話題を戻す

ビジネス会話をしているときに、用件の話からずれていく会話があります。
個人情報保護法について話しているのに、違う方向に話がどんどん行ってしまう等。
お相手の方のご質問に真剣に答えていくことが誠実性だと思っているので、真剣にお答えしていくと、どんどん論点がずれてしまって、今、会話しなければならないのは個人情報保護法対応なのに、違う方向に話が行ってしまうことがあります。私のお答えがわかりにくいから、どんどんお相手の方の謎が深まって話がずれていってしまうのかなとこれまでは思って、説明を、言葉を言い換えて行う、様々な角度から説明するなどしてきましたが、それだけでは全く解決せず。
これはプライベートの会話などでも起こることがあります。日常会話で、特にその会話をしなくても用事に影響がないときならそれでいいのですが、そうじゃないと用事が達成できずに辛いです。

で、「言いにくいことをうまく伝える会話術」や「ハーバード流交渉術」を読んで、対話方法について勉強しているところです。論点がずれて行ってしまったときに、会話の枠組みを粘り強く戻すことが大事だと書いてありました。

で、話が全く変わって申し訳ないのですが、ネットを見ていて、今回の衆議院選挙に関するNoteを拝読しました。中道改革連合の勝ち筋についての分析記事なのですが、拝読して強く感じたのは、どの政党がとか、選挙戦略の話の感想ではなくて恐縮なんですが、やっぱり、論点がずれていってしまったときに、論点を戻すのって重要なんだなと強く強く感じました。

花月雪氏「もし仮に中道改革連合が圧勝する世界線があるとしたら」
https://note.com/yuki_hanatuki05/n/n46f246aa9952

ネガ波は一気に来る。

問題は、来ることではなく、来た時に組織が固まっていないことだ。

IFルートでは、次の流れを平時から決めておく。

  1. 0〜6時間:一次反応(沈黙しない)
  2. 6〜24時間:ファクト提示(簡潔・一次情報)
  3. 24〜48時間:争点の再定義(生活課題へ戻す)

「言い返す」ことより、「土俵を戻す」こと。

相手のフレームに閉じ込められない運用が、結果的に消耗を減らす。

自分の仕事の時の会話だと、客観視がなかなか難しい場合もあるのですが、今回の衆議院選挙のネット動画などの場合、私、全く利害関係がないから、客観視が容易で、そこで例えば、候補者に対するネガティブな動画が大量に出てきた場合にどうするか、といった話なわけですが、この筆者の方のおっしゃる通りなんだなと強く思いました。選挙戦略という特定領域の話ではなく、会話時の対応方法という一般論としても、全くその通りだなと思いました。

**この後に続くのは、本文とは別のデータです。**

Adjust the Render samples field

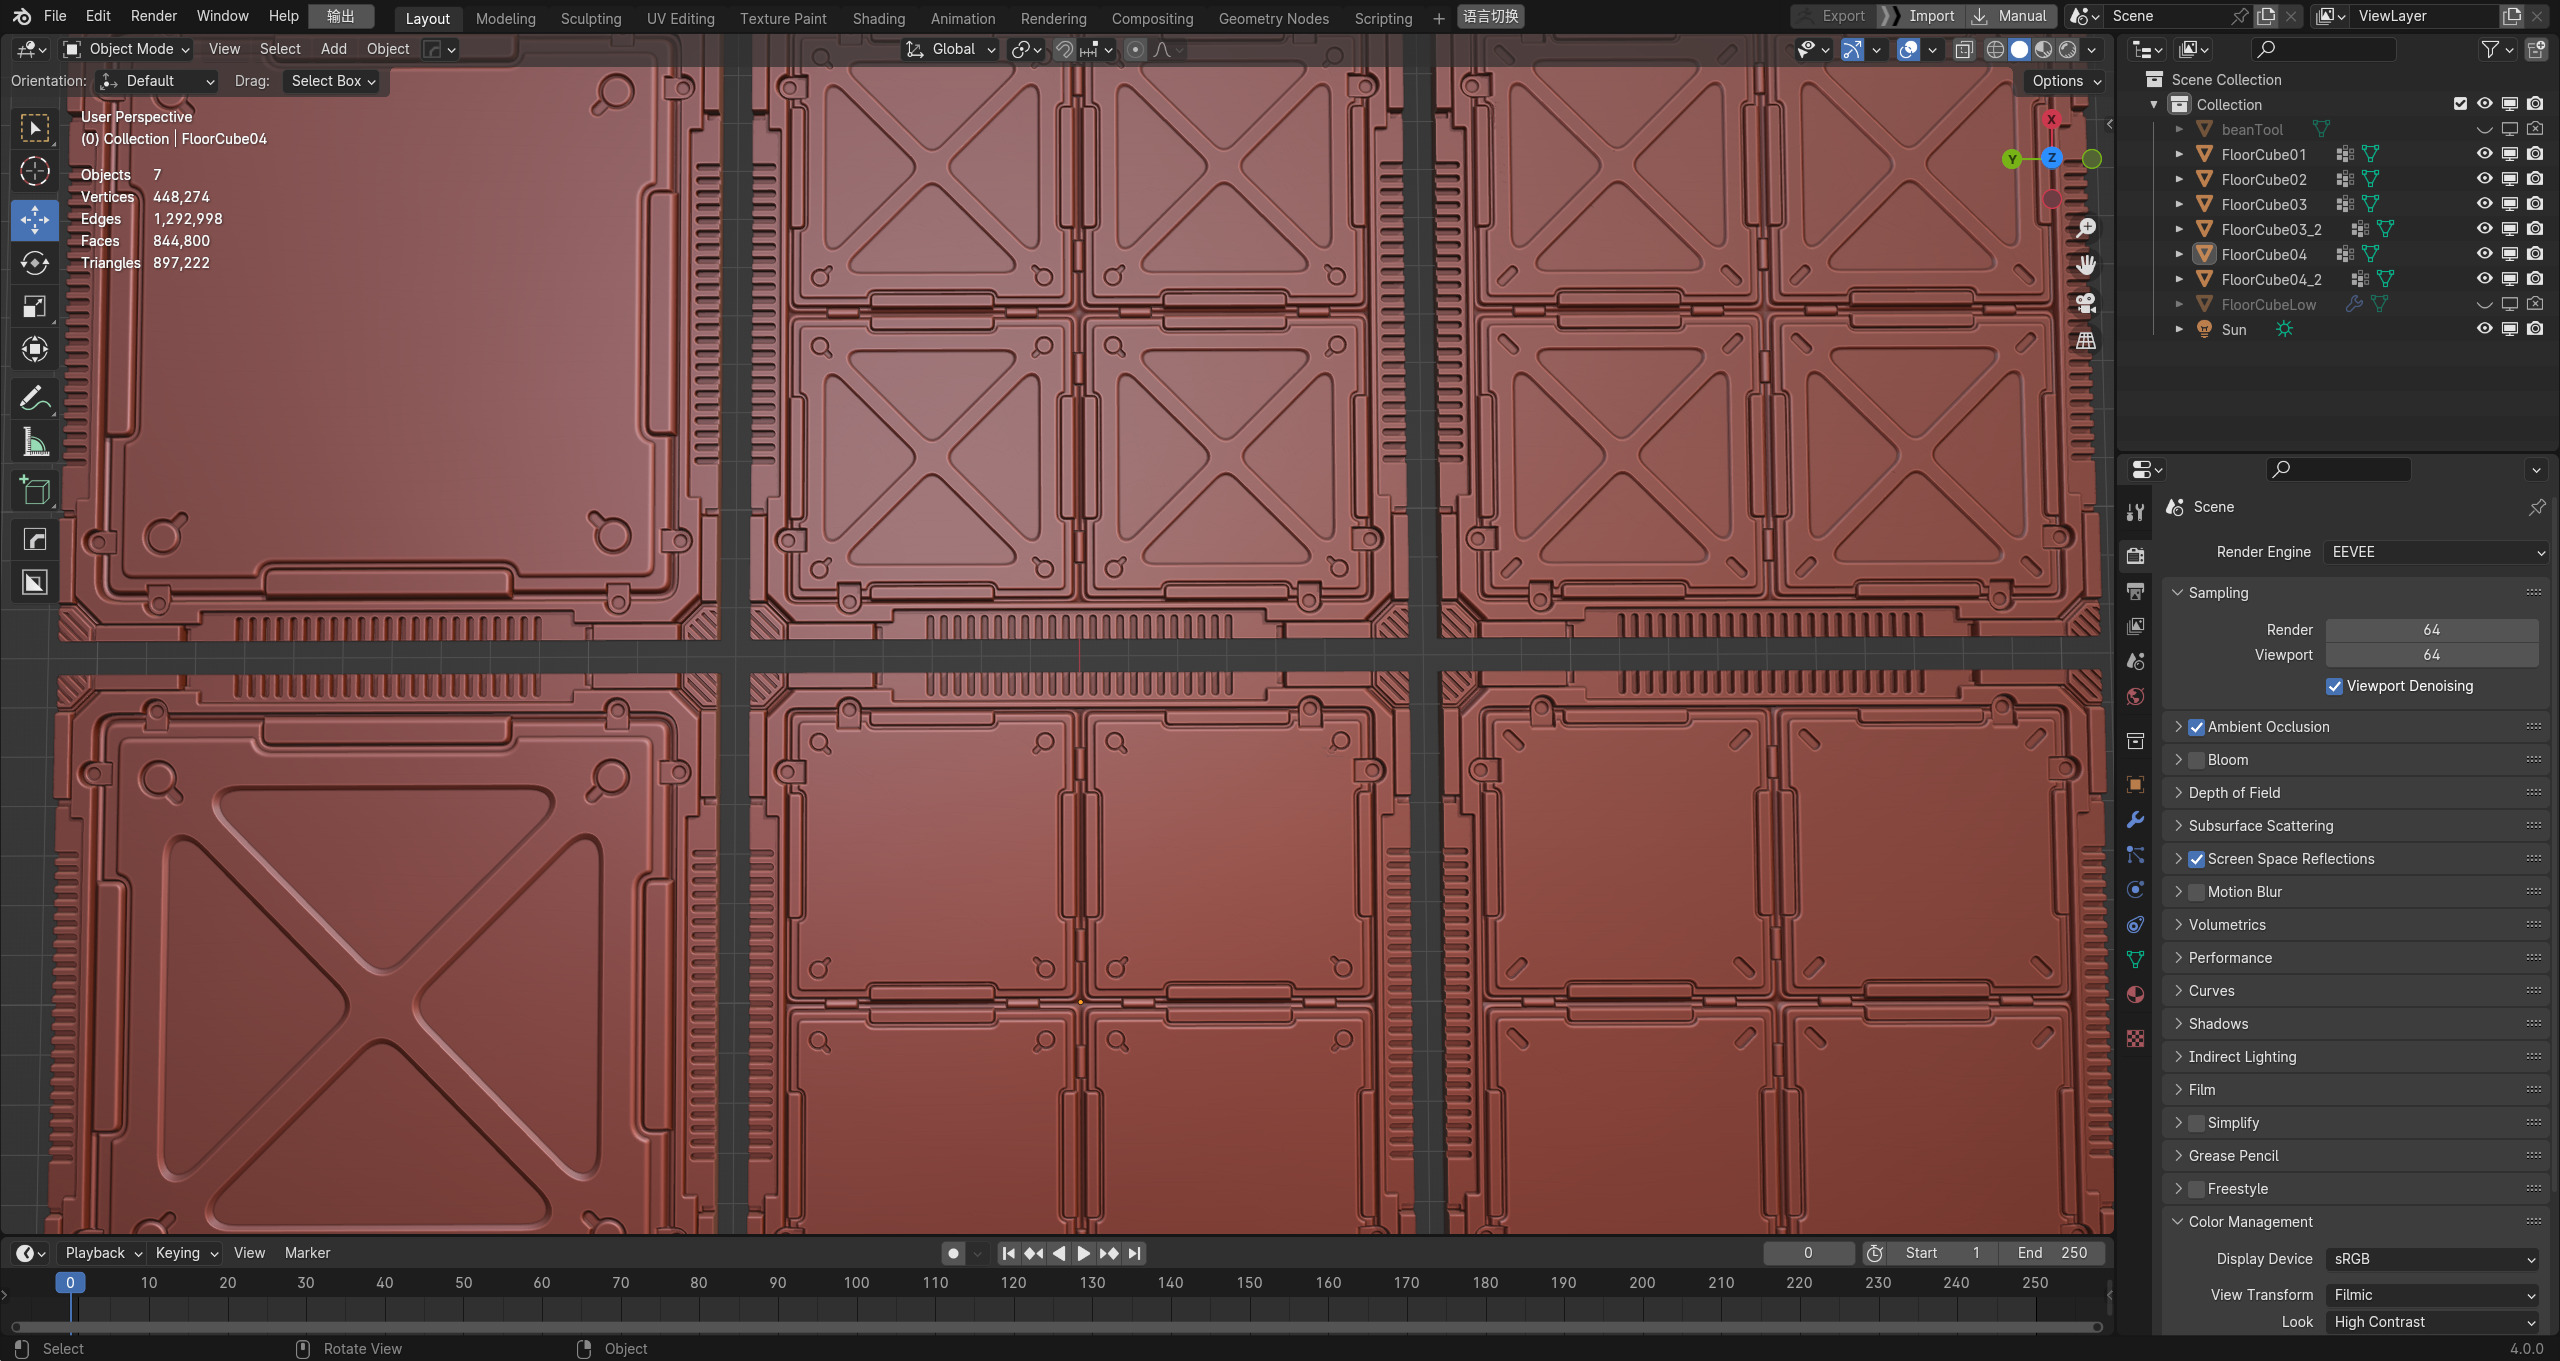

私の仕事の時の会話だと、論点がずれていっているときは、以下の対応がいいのかなと思いました。

  • 一次対応:ご説明(通常通りご説明して、まだ解決しない場合は、簡潔に言葉を言い換えたり別の角度からご説明する)
  • ファクト提示:お相手の方のご意見に対して、法律やガイドラインや法解釈などのファクトを提示する
  • 論点の再定義:今の論点はここですということを、お伝えする

論点の再定義をしないと、結局、ファクト提示しても、「いや、その法律が間違っているんだ。現場の事を何にもわかってないんだ」「法解釈が間違っているんだ。こうに決まっている」という会話になることが時々あります。法律が間違っているとしても、私は今は立法担当官ではないので、法律を改正することはできないので、まずはこの論点にどういう対応をするかの話に戻すことが良いということかと思いました。